At 1stDibs, there are many versions of the ideal black fluted sideboard for your home. Each black fluted sideboard for sale was constructed with extraordinary care, often using wood, marble and stone. If you’re shopping for a black fluted sideboard, we have 8 options in-stock, while there are 8 modern editions to choose from as well. You’ve searched high and low for the perfect black fluted sideboard — we have versions that date back to the 18th Century alongside those produced as recently as the 21st Century are available. A black fluted sideboard is a generally popular piece of furniture, but those created in Art Deco, mid-century modern and modern styles are sought with frequency. You’ll likely find more than one black fluted sideboard that is appealing in its simplicity, but Matias Sagaría, Auffray Furniture and Maurice Dufrêne produced versions that are worth a look.

How Much is a Black Fluted Sideboard?

Prices for a black fluted sideboard can differ depending upon size, time period and other attributes — at 1stDibs, they begin at $975 and can go as high as $90,000, while the average can fetch as much as $17,987.

Finding the Right Sideboards for You

An antique or vintage sideboard today is a sophisticated and stylish component in sumptuous dining rooms of every shape, size and decor scheme, as well as a statement of its own, showcased in art galleries and museums.

Once simply boards made of wood that were used to support ceremonial dining, sideboards have taken on much greater importance as case pieces since their modest first appearance. In Italy, the sideboard was basically a credenza, a solid furnishing with cabinet doors. It was initially intended as an integral piece of any dining room where the wealthy gathered for meals in the southern European country.

Later, in England and France, sideboards retained their utilitarian purpose — a place to keep hot water for rinsing silverware and from which to serve cold drinking water — but would evolve into double-bodied structures that allowed for the display of serveware and utensils on open shelves. We would likely call these buffets, as they’re taller than a sideboard. (Trust us — there is an order to all of this!)

The sideboard is often deemed a buffet in the United States, from the French buffet à deux corps, which referred to a storage and display case. However, a buffet technically possesses a tiered or shelved superstructure for displaying attractive kitchenware and certainly makes more sense in the context of buffet dining — abundant meals served for crowds of people.

Every imaginable iteration of the sideboard has taken shape over the years. Furniture maker and artist Paul Evans, whose work has been the subject of various celebrated museum exhibitions, created ornamented, welded and patinated sideboards for Directional Furniture, collections such as the Cityscape series that speak to his place in revolutionary brutalist furniture design as much as they echo the origins of these sturdy, functional structures centuries ago.

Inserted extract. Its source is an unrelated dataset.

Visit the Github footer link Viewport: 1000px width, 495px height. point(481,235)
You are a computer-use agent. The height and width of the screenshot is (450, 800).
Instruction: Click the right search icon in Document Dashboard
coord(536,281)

If mid-century modern sideboards or vintage Danish sideboards are more to your liking than an 18th-century mahogany sideboard with decorative inlays in the Hepplewhite style, the particularly elegant pieces crafted by designers Hans Wegner, Edward Wormley or Florence Knoll are often sought by today’s collectors.

Whether you have a specific era or style in mind or you’re open to browsing a vast collection to find the right fit, 1stDibs has a variety of antique and vintage sideboards to choose from.